## [Brief]
Each line of the listing that includes the string "checkbox" is to be identified and copied.

Segment Open

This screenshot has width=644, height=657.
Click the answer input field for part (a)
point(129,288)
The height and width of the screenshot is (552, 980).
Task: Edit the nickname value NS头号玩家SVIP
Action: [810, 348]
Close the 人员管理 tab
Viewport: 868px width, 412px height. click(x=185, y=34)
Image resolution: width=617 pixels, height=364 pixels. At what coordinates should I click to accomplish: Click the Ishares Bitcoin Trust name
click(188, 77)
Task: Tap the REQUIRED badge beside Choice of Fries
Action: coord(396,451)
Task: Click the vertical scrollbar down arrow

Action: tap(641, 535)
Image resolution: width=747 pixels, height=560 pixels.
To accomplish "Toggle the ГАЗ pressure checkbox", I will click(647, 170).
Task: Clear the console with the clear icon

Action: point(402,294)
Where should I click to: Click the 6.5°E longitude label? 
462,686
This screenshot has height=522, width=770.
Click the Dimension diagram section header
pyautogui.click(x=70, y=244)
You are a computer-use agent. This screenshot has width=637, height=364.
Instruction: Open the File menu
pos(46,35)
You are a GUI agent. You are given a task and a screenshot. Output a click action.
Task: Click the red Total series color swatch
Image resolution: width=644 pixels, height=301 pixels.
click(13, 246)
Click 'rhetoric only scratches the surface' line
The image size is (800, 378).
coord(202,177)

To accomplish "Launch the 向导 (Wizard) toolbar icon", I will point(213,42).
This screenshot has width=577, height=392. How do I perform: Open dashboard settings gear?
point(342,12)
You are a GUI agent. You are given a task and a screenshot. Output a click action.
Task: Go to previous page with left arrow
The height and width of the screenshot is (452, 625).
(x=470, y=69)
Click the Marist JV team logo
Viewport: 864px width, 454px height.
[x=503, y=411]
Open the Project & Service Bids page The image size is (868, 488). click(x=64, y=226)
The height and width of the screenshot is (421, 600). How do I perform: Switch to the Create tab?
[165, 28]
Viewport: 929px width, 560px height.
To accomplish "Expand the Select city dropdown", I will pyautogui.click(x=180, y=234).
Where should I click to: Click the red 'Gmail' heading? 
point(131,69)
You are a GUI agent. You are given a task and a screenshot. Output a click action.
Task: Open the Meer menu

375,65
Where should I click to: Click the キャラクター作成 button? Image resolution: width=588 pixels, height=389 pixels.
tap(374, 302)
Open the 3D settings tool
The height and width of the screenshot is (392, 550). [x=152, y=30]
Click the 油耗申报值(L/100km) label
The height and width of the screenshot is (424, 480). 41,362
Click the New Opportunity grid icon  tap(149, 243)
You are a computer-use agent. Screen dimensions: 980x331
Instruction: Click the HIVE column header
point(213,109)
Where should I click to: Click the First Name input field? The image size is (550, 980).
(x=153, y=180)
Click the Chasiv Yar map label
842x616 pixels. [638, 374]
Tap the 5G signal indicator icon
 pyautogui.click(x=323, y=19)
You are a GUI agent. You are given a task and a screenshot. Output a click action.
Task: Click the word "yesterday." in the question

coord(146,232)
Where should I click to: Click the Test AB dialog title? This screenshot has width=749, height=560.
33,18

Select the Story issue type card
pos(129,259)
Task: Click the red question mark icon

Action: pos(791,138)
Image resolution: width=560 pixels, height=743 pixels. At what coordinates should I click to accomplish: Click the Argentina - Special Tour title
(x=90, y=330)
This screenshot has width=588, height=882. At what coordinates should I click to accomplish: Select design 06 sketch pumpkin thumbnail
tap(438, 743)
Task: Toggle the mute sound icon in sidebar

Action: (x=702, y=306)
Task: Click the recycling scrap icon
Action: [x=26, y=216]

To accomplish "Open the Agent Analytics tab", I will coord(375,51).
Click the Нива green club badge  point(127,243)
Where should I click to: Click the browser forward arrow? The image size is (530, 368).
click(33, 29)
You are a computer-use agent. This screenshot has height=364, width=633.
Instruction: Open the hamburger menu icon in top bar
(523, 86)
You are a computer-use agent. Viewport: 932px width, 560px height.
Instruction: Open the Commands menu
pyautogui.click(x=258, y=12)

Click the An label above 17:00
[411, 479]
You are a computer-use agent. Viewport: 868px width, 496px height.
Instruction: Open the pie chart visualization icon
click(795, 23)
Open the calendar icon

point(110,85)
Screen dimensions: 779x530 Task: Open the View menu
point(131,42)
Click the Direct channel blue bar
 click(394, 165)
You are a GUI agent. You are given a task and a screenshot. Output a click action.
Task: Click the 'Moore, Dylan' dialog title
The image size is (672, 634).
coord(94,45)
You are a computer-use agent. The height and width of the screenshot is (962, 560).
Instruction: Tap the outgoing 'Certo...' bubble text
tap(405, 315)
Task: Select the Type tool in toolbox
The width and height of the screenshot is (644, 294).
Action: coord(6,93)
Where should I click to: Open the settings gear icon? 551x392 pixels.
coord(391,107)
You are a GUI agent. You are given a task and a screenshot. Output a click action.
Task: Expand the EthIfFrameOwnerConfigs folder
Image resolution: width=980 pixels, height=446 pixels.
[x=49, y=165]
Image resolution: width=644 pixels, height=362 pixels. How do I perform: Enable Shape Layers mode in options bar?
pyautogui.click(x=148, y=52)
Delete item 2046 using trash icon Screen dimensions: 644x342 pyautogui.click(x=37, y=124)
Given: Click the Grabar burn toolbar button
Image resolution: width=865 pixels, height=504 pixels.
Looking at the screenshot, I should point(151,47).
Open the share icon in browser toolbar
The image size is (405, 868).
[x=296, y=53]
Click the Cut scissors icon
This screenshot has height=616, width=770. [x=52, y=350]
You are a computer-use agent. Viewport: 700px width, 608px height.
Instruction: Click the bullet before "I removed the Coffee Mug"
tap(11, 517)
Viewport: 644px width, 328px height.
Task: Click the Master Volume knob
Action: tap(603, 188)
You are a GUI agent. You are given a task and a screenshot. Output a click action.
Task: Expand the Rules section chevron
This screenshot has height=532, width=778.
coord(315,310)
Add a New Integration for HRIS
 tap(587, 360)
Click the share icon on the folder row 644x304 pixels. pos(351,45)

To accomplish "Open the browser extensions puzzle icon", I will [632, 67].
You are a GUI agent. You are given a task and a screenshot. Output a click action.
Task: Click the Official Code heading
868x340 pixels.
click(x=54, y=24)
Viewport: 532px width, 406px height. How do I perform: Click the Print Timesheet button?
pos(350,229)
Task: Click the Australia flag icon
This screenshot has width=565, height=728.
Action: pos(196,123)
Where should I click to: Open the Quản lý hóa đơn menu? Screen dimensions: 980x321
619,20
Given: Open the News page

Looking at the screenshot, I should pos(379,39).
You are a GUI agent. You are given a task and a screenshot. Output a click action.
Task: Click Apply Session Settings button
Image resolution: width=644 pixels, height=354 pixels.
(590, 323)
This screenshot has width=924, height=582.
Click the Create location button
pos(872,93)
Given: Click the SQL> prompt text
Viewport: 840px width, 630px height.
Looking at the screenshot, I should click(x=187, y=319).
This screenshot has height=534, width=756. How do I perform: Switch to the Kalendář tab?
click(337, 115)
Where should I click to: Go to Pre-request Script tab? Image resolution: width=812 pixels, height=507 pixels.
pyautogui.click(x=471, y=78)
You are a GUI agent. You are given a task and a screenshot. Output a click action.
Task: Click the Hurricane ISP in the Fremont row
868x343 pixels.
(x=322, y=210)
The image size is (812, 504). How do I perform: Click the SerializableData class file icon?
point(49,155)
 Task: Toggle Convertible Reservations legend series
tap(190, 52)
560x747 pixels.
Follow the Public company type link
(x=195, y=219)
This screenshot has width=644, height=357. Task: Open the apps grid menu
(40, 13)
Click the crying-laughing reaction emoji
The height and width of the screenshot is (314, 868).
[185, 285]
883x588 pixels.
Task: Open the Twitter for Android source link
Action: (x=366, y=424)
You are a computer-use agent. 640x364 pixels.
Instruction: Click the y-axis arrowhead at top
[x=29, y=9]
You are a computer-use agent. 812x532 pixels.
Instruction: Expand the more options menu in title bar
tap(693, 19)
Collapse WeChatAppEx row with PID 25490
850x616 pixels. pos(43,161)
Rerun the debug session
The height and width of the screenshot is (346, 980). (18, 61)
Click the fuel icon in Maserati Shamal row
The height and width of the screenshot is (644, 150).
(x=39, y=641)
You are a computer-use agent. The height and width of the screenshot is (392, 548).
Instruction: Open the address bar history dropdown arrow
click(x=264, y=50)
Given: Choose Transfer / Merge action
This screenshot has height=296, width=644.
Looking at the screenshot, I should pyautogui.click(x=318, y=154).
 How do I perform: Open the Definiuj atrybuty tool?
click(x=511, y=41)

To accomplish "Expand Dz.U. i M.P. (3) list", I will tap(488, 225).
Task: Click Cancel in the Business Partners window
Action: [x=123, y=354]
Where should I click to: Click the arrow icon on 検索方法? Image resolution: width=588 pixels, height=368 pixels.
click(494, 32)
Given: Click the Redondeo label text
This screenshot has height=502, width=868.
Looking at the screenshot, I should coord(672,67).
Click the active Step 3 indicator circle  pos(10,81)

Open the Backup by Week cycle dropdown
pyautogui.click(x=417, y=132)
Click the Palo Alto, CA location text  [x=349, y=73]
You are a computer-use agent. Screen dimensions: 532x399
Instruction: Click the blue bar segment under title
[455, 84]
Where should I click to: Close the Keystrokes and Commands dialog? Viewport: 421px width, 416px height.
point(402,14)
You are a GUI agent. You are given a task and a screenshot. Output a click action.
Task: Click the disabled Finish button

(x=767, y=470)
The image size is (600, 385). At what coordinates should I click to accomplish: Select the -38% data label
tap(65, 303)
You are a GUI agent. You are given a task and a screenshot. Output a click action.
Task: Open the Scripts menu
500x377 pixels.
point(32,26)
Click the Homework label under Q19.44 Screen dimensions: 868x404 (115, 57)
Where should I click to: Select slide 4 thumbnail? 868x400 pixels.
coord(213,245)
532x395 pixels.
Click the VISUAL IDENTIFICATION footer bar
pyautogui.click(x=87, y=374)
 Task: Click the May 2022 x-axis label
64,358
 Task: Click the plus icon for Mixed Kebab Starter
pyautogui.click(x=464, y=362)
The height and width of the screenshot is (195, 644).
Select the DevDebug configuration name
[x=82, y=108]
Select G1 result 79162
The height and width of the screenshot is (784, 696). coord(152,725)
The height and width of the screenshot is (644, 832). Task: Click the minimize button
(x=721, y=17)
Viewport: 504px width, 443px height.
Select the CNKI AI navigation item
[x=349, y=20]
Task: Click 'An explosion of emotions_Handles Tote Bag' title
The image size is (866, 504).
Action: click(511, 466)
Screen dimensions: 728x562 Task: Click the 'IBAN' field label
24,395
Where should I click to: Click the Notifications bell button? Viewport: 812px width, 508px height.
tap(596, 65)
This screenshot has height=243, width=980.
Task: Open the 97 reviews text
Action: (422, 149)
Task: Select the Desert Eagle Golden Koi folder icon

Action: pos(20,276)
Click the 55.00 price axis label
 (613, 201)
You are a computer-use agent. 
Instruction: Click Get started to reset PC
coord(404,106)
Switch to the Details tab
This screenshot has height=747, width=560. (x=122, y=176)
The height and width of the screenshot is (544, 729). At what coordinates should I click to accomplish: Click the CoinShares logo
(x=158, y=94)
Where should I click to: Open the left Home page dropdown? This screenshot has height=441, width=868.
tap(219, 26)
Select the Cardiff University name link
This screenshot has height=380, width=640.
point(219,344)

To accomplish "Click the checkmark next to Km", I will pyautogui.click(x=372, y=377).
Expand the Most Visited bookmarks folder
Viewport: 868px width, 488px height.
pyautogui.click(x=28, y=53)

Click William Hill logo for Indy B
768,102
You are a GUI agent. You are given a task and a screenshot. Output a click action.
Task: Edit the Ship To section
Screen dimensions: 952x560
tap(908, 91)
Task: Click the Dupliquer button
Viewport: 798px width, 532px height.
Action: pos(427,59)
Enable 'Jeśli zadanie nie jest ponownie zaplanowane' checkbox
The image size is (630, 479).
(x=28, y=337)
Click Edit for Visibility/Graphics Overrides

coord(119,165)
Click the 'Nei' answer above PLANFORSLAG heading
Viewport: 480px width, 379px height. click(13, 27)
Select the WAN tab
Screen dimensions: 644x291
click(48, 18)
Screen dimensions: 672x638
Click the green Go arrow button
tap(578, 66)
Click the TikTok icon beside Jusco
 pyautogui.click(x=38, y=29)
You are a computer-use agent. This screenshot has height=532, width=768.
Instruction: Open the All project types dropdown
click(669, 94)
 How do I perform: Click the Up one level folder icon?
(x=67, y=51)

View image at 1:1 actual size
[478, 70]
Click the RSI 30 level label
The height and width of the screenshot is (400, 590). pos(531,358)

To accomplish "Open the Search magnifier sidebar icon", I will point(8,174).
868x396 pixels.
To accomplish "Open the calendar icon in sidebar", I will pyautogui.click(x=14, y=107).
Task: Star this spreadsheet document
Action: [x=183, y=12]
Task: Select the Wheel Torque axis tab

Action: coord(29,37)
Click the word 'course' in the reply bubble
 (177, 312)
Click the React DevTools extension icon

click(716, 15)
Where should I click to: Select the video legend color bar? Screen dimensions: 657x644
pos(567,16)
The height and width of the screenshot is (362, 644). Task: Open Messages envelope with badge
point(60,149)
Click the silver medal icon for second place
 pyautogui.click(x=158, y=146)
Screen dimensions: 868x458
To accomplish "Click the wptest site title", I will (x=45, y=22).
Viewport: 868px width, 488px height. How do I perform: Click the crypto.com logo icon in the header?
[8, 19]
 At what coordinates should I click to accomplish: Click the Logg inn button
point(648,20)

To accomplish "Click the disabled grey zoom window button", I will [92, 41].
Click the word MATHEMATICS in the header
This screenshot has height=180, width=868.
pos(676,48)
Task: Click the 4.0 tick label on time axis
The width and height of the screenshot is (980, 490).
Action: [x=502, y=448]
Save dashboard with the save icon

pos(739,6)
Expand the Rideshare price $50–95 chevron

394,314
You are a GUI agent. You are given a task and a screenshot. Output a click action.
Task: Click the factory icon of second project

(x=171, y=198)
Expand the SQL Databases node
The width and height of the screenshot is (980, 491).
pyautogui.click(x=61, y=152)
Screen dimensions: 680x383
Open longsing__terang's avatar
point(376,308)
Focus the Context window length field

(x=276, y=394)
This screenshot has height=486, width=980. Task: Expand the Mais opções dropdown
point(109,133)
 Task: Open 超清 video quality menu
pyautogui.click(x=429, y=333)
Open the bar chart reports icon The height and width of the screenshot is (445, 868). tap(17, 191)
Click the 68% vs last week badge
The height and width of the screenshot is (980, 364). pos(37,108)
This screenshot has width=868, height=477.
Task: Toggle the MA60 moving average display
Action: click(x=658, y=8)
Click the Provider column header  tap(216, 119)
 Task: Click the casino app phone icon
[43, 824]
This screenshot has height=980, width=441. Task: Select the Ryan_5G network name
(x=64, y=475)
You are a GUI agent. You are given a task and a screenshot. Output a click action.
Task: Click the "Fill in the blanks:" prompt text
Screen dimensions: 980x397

Segment Closed

## [Your solution]
To accomplish "Toggle the ГАЗ pressure checkbox", I will click(647, 170).
Enable 'Jeśli zadanie nie jest ponownie zaplanowane' checkbox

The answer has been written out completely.